Fig. 1-2: ECM ENS and GFS ENS 15-day temperature bias across North America from the past 30 days clearly favors ECM ENS as the better model.
Discussion: An extraordinary difference in temperature bias shown in 15-day forecasts from the past 30 days appears when comparing ECM ENS vs. GFS ENS. The ECM ENS is reasonable with patchy relatively small temperature bias slightly favoring the warm side (Fig. 1). However, the GFS ENS is boldly too warm across the Southwest and Interior West U.S. and to a lesser degree the Carolinas (Fig. 2). The much too warm bias by GFS ENS may be related to the generally warm bias attached to regions of dry soil moisture (or drought).
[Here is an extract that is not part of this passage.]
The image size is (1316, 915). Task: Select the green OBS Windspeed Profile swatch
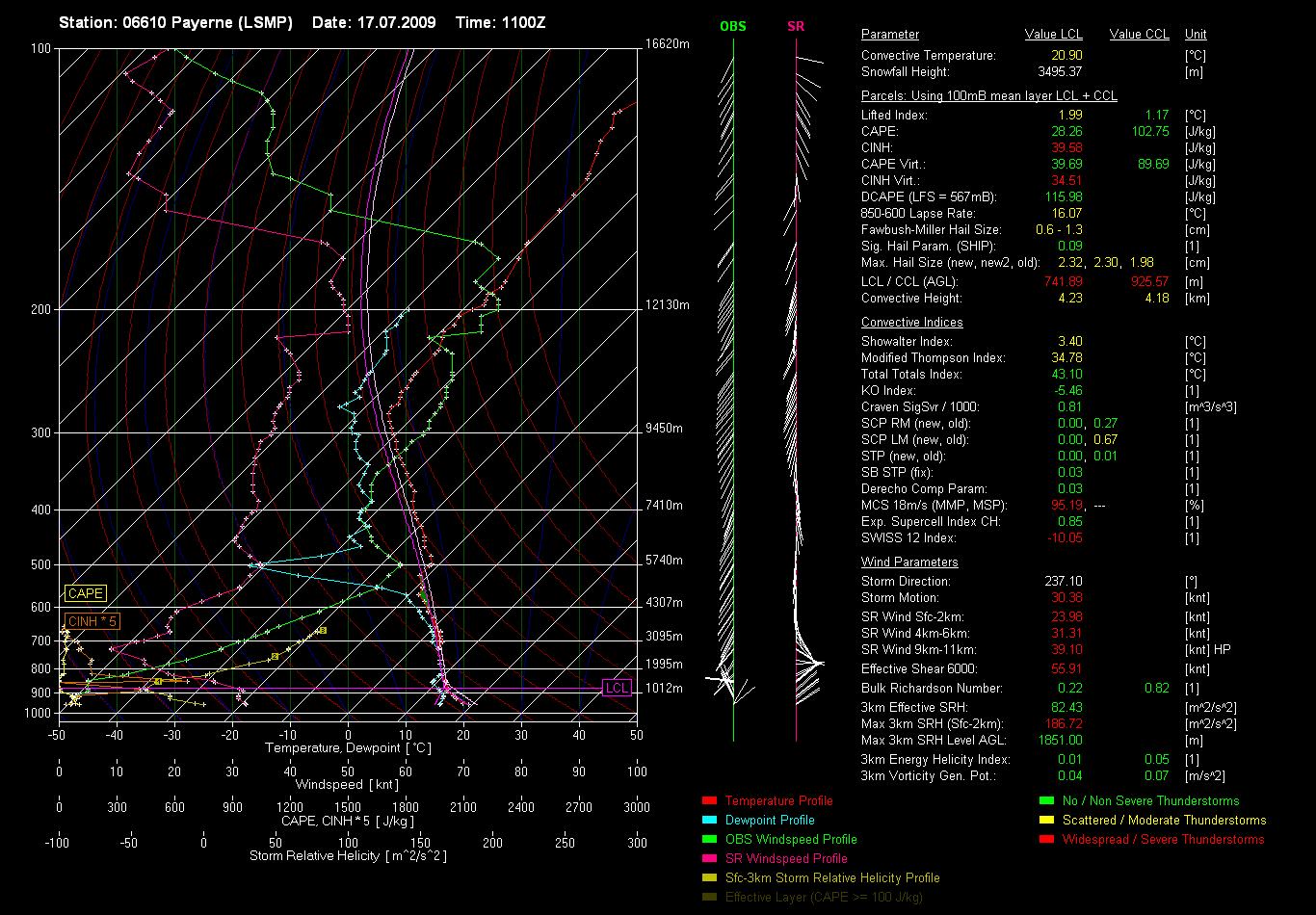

Consequently, favoring the ECM ENS for the mid-summer forecast is preferred. The 15-day outlook is consistent maintaining a hot pattern across the Great Plains (Fig. 3). ECM ENS extends the anomalous warmth across the Northeast U.S. during the medium-range while the GFS ENS is cooler. The anomalous heat also affects central and southern California.
The precipitation forecast remains very dry across the central Great Plains to Texas and across California and the Northwest U.S. (Fig. 4). However, so far this week, the East/Southeast U.S. is trending wetter and the back edge of this wet regime is extending to the Tennessee Valley and eastern half of the Ohio Valley. The wet forecast into the Northeast suggests that the warm ECM ENS forecast for New England may be too warm.
“Flash drought” commentary in yesterday’s forecast remains valid in the central/south Great Plains with highest concern in Kansas to Nebraska where deep layer soil moisture deficits are driest.
Fig. 3-4: ECM ENS 15-day temperature/precipitation anomaly forecasts for the U.S. with annotation highlights.